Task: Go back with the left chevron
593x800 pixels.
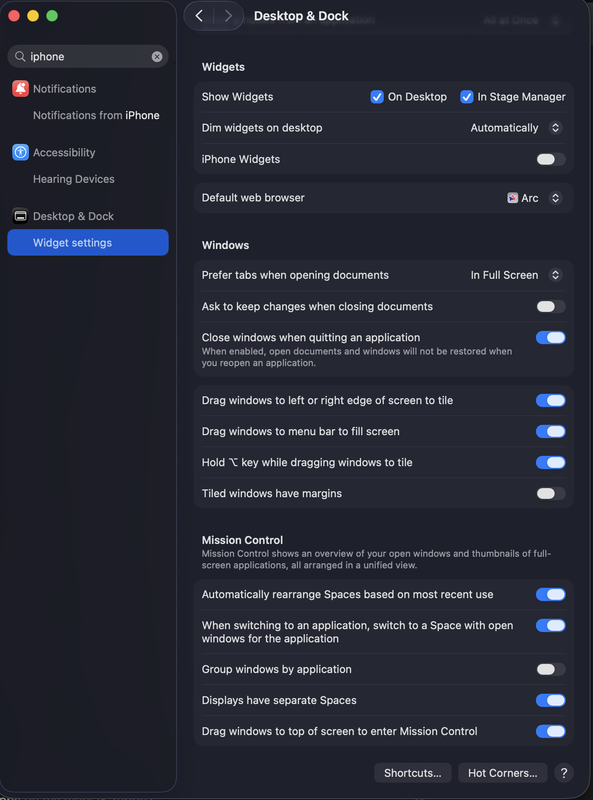Action: click(x=199, y=16)
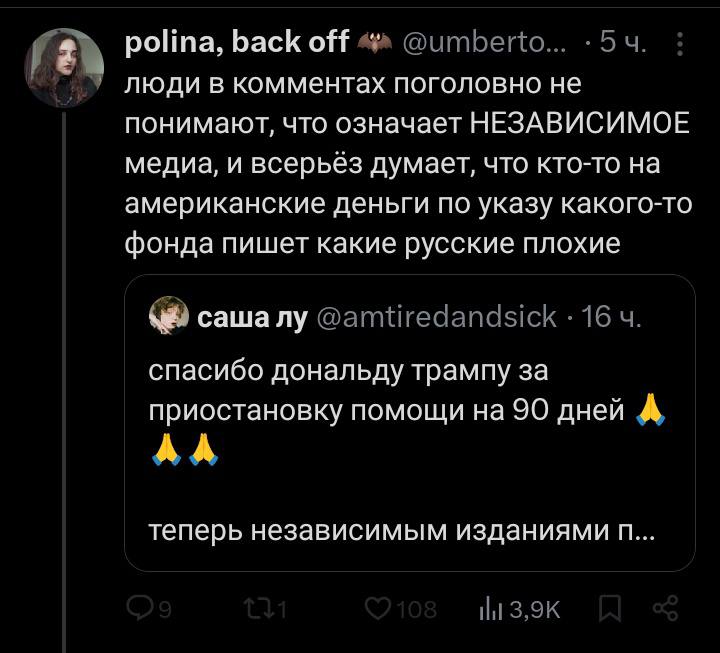This screenshot has width=720, height=653.
Task: Open саша лу's small avatar
Action: [169, 316]
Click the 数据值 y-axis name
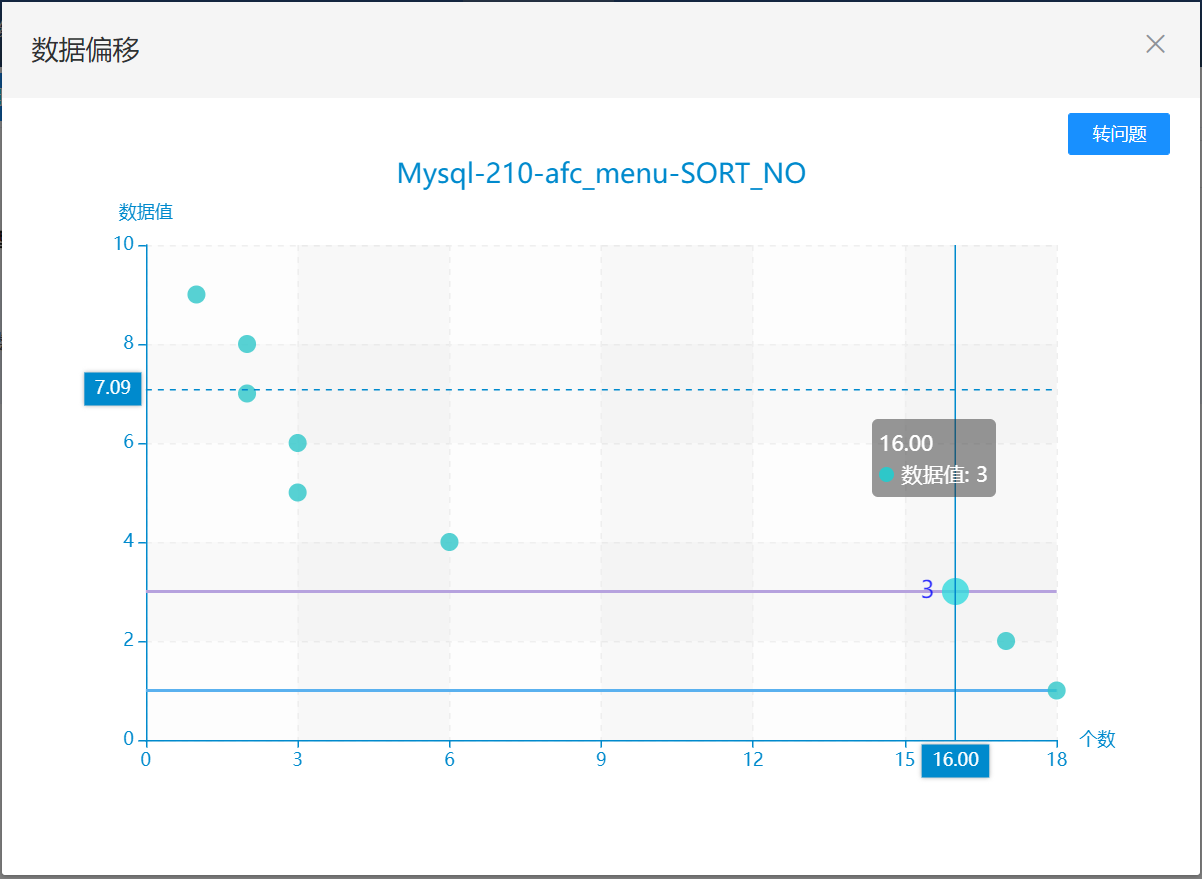Viewport: 1202px width, 879px height. [146, 212]
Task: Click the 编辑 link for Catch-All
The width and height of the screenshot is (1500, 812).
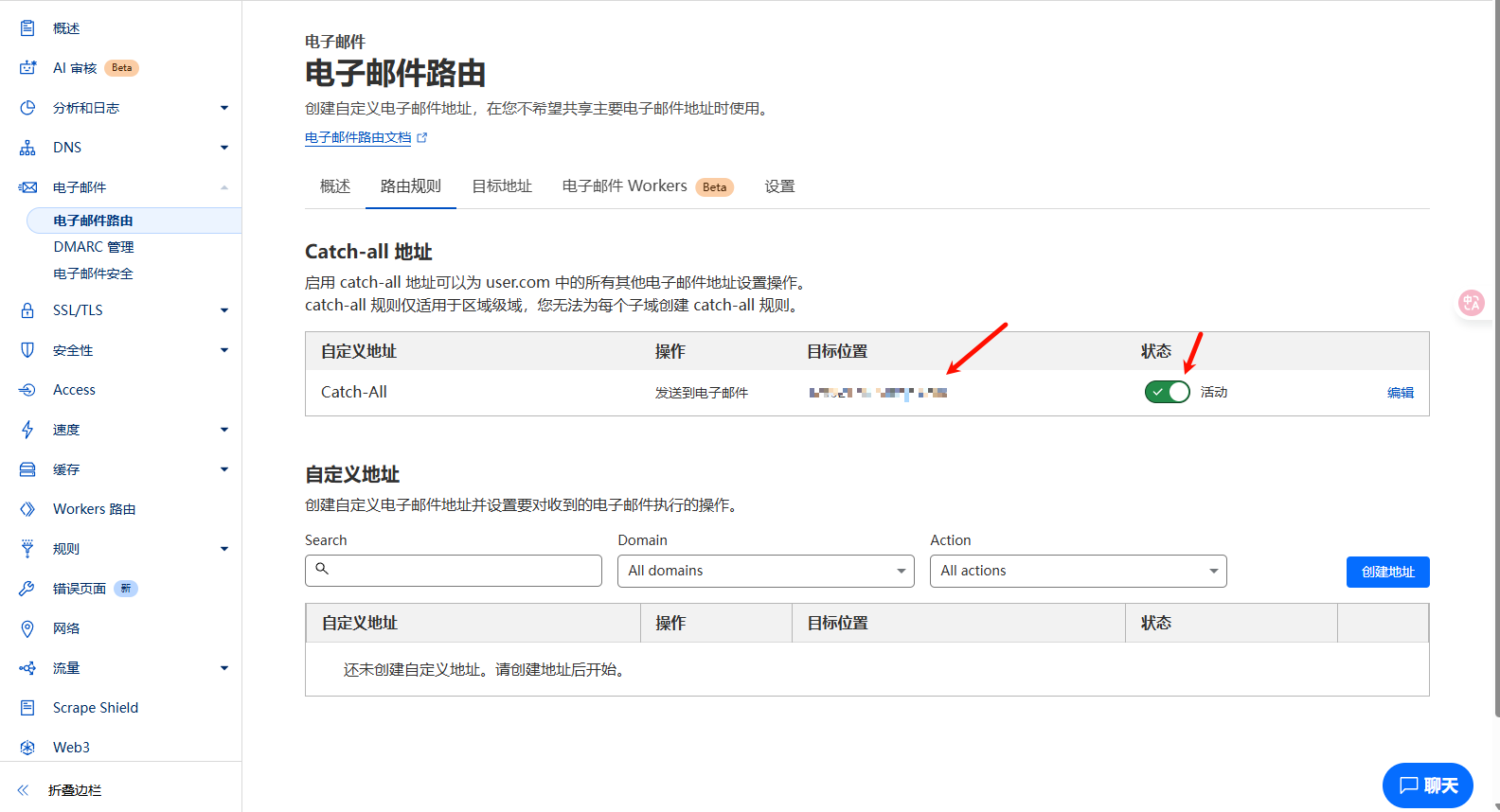Action: click(1400, 393)
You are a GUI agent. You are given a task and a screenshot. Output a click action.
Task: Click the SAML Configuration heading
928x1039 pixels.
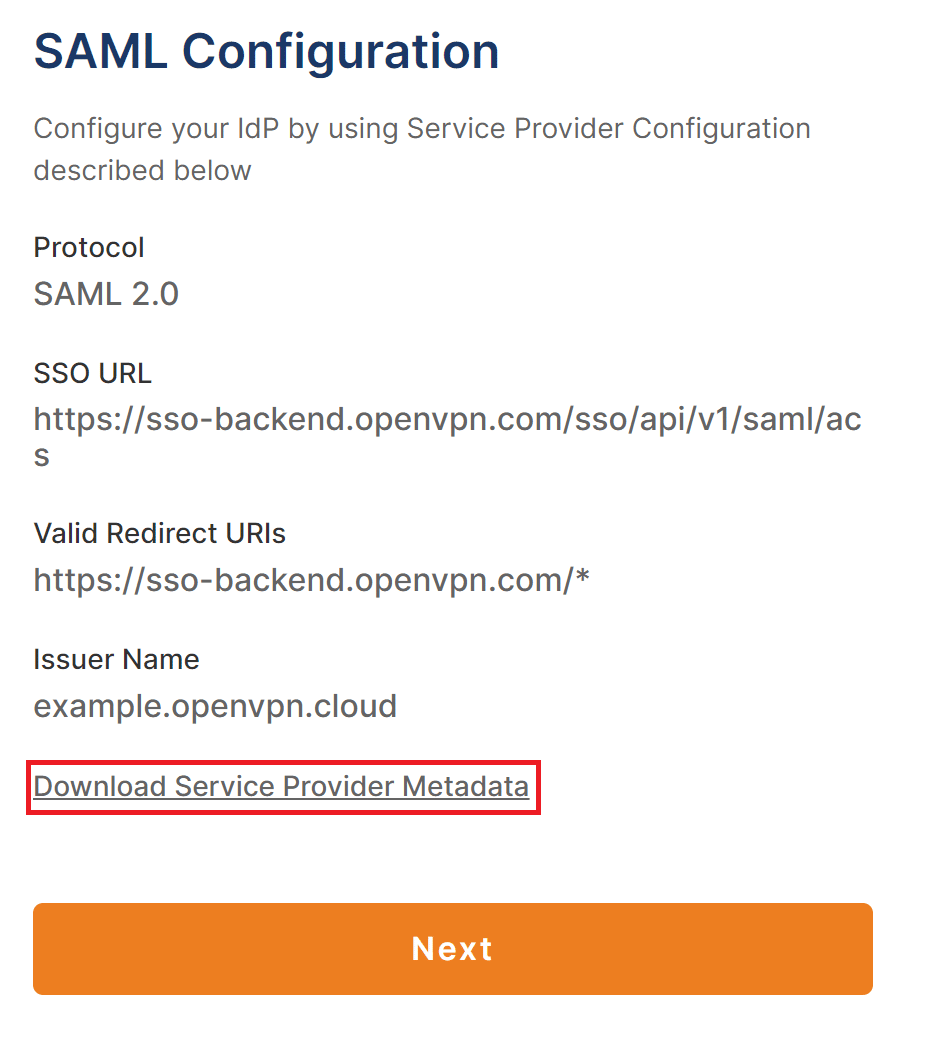coord(266,51)
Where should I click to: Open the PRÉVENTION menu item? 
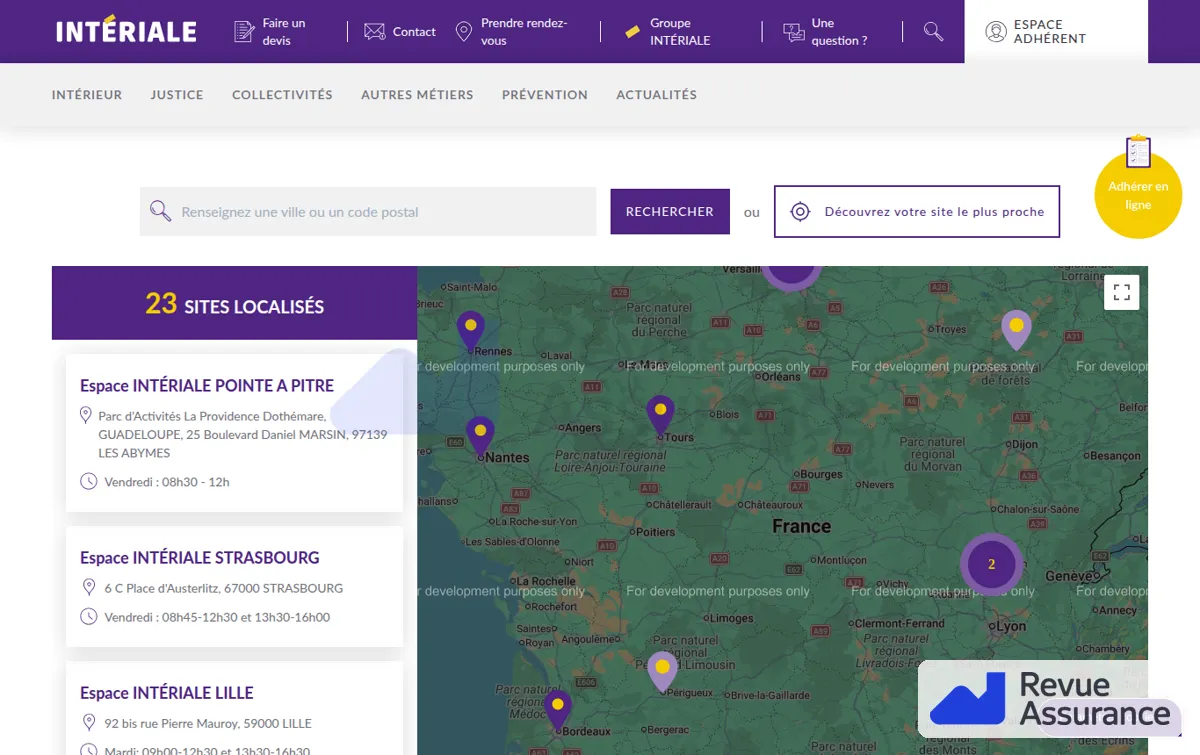coord(545,95)
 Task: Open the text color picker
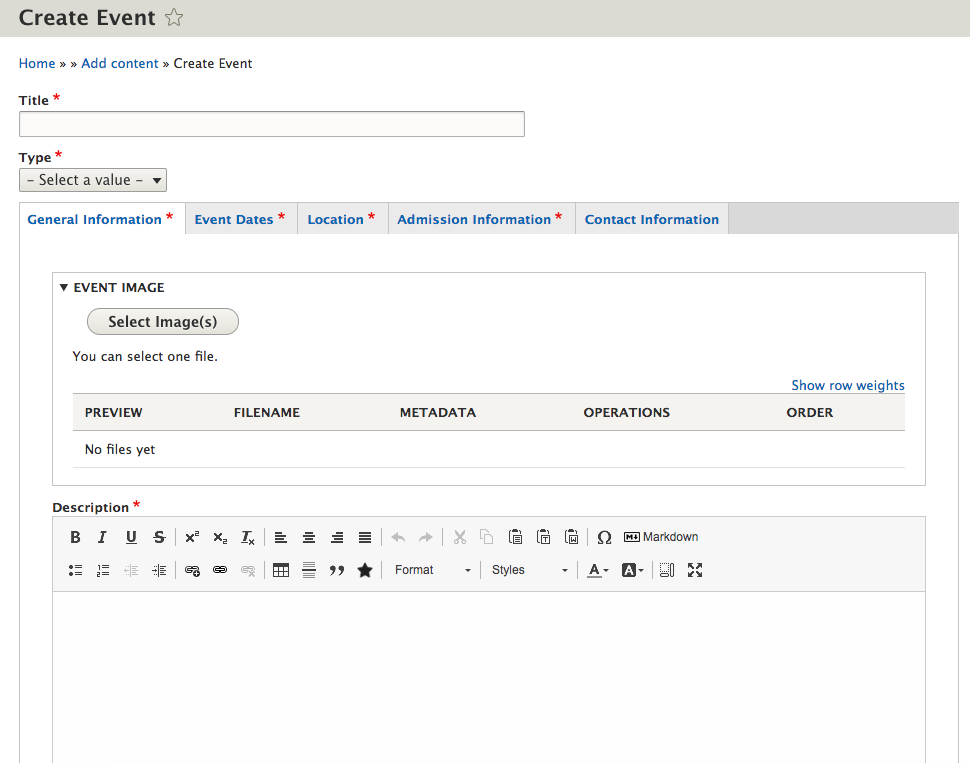tap(597, 570)
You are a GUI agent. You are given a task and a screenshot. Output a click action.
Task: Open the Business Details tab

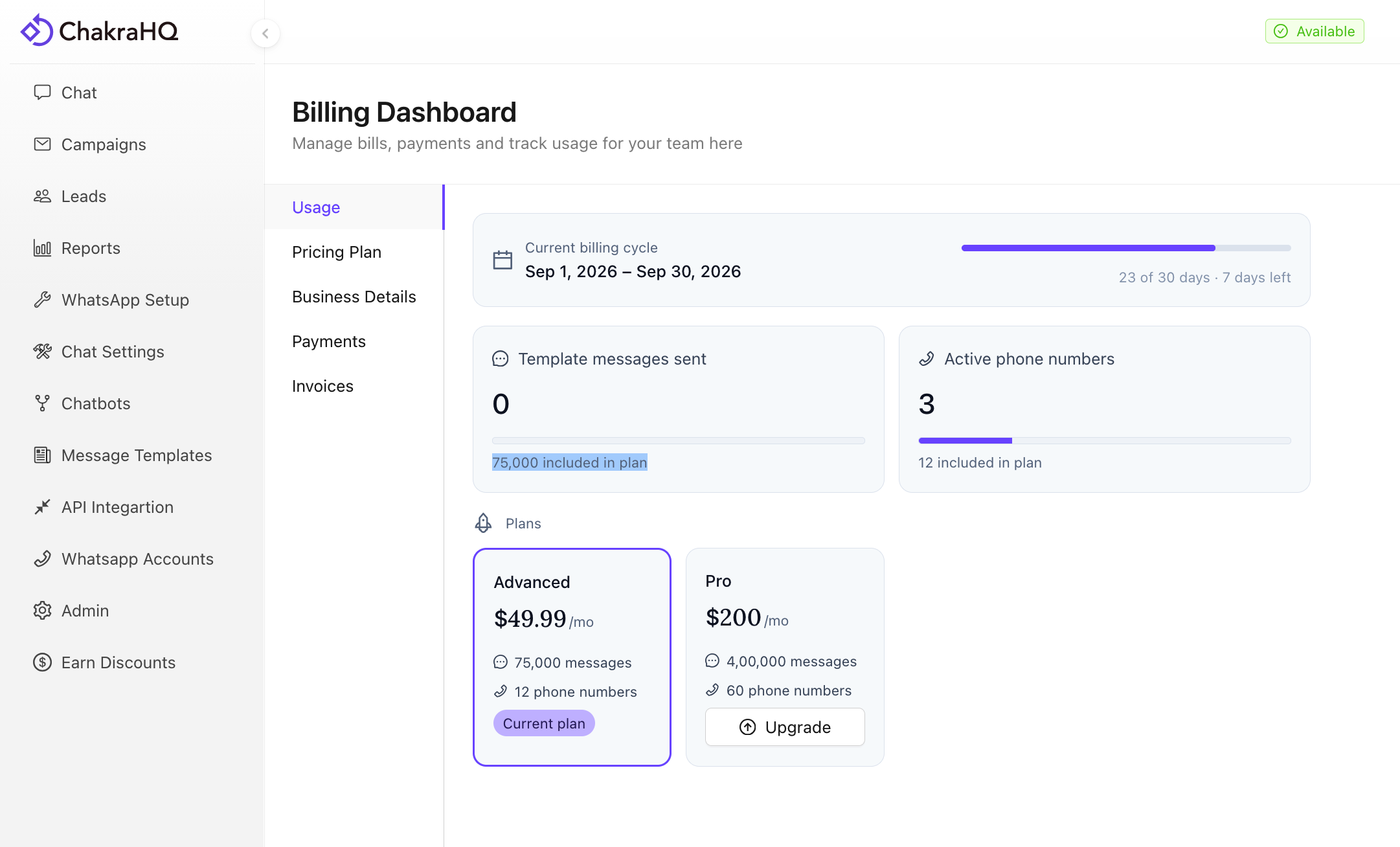354,297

Task to carry out: All that should be printed is the lines from the one containing "Where should I" through the last line of the material above, both ends included, exactly as they stand; please skip the pictures.

Exercise output:
Where should I click to: Open the PRÉVENTION menu item? 
coord(545,95)
 Task: Open the text color picker
tap(597, 570)
You are a GUI agent. You are given a task and a screenshot. Output a click action.
Task: Open the Business Details tab

354,297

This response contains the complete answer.